Kitanjí Omar Páshá was commissioned by the Ottoman government to proceed to Walachia and Moldavia, with the view of fixing and settling the authority of the Voivodas who had been appointed by government in these provinces, for since the days of the apostate Michael these countries had been in a most unsettled state. The chief of Transylvania, during the troubles which reigned in these two provinces, found means to attach some few fortresses to the jurisdiction of Temisvar; but when he learned that Sultán Ahmed Khán was in Adrianople, he became terrified, and instantly relinquished Lipova and Yanova, which of course were taken possession of by some of the border chieftains.

Afterwards, when a Polish army entered the territories of Moldavia, the governor of Silistria, Delí Hasan Páshá, marched against it and routed it.

A mosque is built in the garden of Stavros.

No mosque having hitherto been built in the garden of Stavros, orders were issued this year to erect one, besides some other necessary erections. The household troops and the attendants of the grand vezír finished the whole in the space of forty days. The emperor sometimes resided in this garden, and not unfrequently amused himself by sailing in his pleasure-boat in the straits of Constantinople.

Sultán Ahmed Khán resolves on a second journey to Adrianople.

Sultán Ahmed Khán, of restless disposition, like his great ancestor, Sultán Selím Khán, resolved on again visiting the city of Adrianople.
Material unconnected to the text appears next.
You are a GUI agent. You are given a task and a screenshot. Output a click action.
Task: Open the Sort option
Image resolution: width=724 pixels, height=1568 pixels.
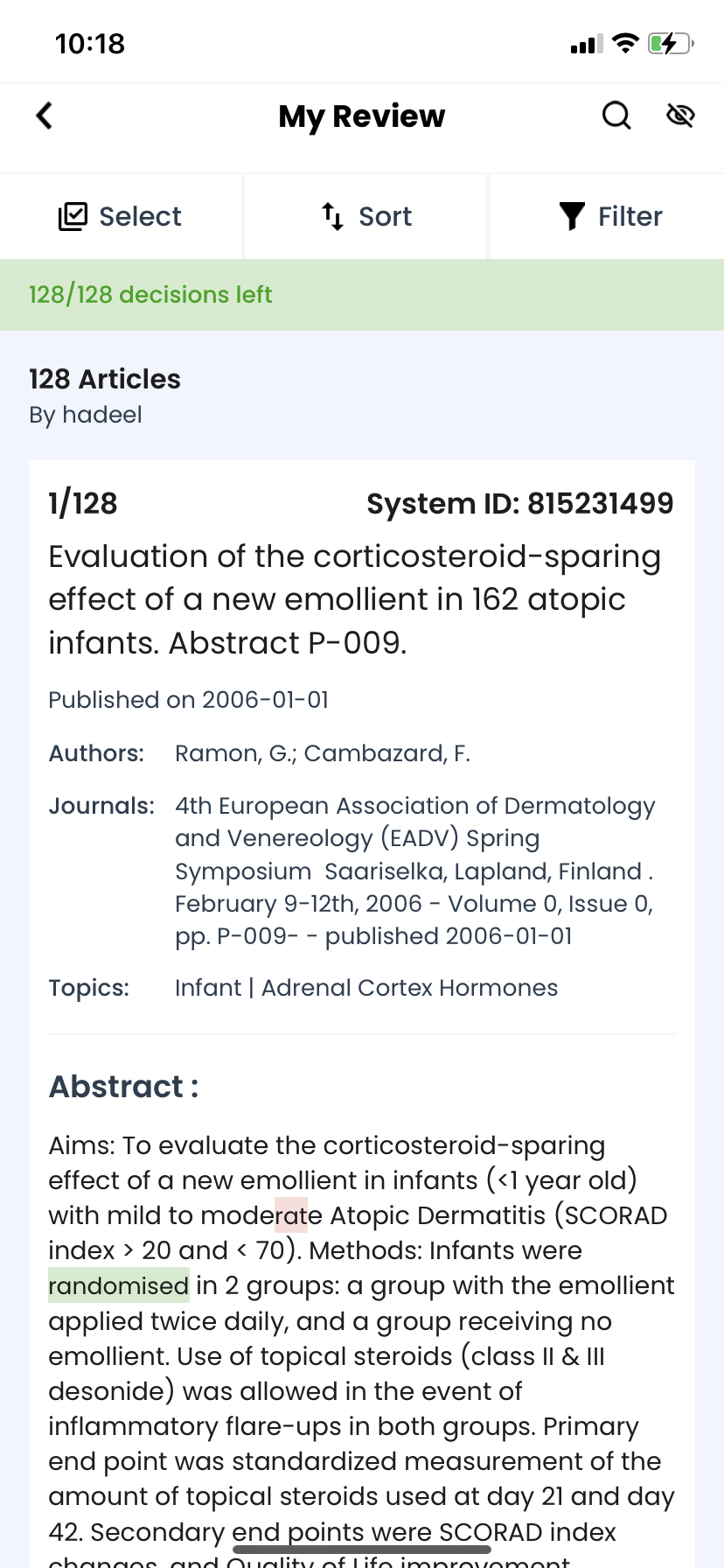[x=365, y=216]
Accordingly the grand vezír, Nesúh Páshá, the nobles, the emperor’s favourites, and ághás of the stirrup, were ordered, on the 9th of Shevál, to repair a second time to Adrianople. In conformity to custom, the vezírs and ulemá accompanied his majesty as far as Dávud Páshá, where they all took leave of him and returned to the city. At Burghas the emperor took up his lodgings in the mansion of Mohammed Páshá, the martyr, and attended the chase. On his first going forth to this sport, and whilst endeavouring to raise the wild beasts, a huge boar, resembling the devil, presented himself, and in his fury and rage terrified every one away: the emperor alone had courage to seize a spear, and, like a flash of burning light, attacked the ferocious animal. The grand vezír hurried forward to aid his master, and on finding, brave and powerful as the sultán really was, and though he had succeeded in stupifying the wild beast, that he had not yet killed it, immediately thrust his spear into the body of the wild boar, when the dogs instantly fell upon it. It amused the emperor exceedingly to see the manner in which the dogs applied their teeth to the carcass of the wild beast. In three days after this event the emperor reached Adrianople, where he spent the winter, alternately following the chase and attending to religious solemnities.